* _PASSAGE GIVEN_:
□ □ □

Comment 5 Jim McAtee 2005-09-12 16:40:53 UTC
I don't see how this is a bug, or even an enhancement request.  If you divide 
pages into groups of 50 and you have 51, then logically you can expect to have 
1 item on the last page.  Moving to _not_ divide Browse Artwork into pages 
certainly can't be an option, since someone with hundreds or thousands of 
albums wouldn't want those served on a single page.  In fact, this would be the 
worst browse mode to not break into pages, since the server is also dishing out 
all those images.  If a user really wants this behavior, then he just sets the 
items per page to a very large number.

Note that with the use of the alphapagebar in Browse Artwork (v6.2+) the 
division is now on a letter boundary, so the strict items-per-page isn't 
adhered to.

The only enhancement I could think of to the (alphapagebar) paging would be to 
use an approach where if you're computing the items to place on a page, look 
ahead to see how many items would be on the next page #N.  If it's less than 
some number (maybe itemsperpage/10 ?) then add the 'leftover' items to this 
page.
Comment 6 KDF 2005-09-12 16:44:09 UTC
good point.  marking fixed as per alphapagebar design
Comment 7 Patrick Dixon 2005-09-13 00:43:57 UTC
Hey, wait a minute!

The point is that browse by artwork puts 'n' items per line, rather than the
single item per line of the other modes.  Since the number of items per line
depends on: the size of the artwork (user configurable), and the size of the
browser window, if you use a fixed number of items per page then the page
boundary often occurs at an inappropriate point.

To use the example of '51' items, if your browser is displaying 7 items per row,
browse artwork will display 7 rows of 7 items, with a trailing row of just 1
item; you will then have to go to page 2 to see another single row of 1 item.

□ □ □

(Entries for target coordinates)
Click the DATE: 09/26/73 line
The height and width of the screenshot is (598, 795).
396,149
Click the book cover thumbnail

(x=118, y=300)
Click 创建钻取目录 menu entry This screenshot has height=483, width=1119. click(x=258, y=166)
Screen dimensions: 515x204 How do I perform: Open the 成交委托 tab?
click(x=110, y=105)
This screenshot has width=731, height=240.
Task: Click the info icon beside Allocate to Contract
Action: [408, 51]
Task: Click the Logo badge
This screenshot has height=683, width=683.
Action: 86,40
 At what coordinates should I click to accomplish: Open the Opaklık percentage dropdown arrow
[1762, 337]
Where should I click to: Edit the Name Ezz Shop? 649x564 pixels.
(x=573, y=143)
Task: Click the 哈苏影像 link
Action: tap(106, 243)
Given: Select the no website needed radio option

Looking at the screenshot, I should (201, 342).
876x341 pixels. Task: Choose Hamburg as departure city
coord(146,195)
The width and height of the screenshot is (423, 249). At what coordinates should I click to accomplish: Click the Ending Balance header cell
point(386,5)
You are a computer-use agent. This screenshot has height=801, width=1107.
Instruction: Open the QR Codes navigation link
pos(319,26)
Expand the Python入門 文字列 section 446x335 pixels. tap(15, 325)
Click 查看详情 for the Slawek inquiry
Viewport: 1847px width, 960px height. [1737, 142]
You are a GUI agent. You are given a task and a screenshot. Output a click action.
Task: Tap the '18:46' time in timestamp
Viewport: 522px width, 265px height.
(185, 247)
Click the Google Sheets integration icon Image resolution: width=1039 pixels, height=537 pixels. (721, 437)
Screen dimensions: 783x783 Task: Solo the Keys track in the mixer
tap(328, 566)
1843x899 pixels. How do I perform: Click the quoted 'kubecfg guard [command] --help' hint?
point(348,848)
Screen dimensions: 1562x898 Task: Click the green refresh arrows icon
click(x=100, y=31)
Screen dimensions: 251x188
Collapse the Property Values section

□ □ □

* _INSTRUCTIONS TO FOLLOW_:
Answer these questions about the bug discussion:
1. From which version does Browse Artwork use the alphapagebar?
2. What status did KDF give the report?
3. According to Patrick Dixon, which two things determine the number of items per line in browse by artwork?

* _ANSWER TO THIS EXERCISE_:
1. v6.2+
2. Fixed, as per the alphapagebar design
3. The size of the artwork (user configurable) and the size of the browser window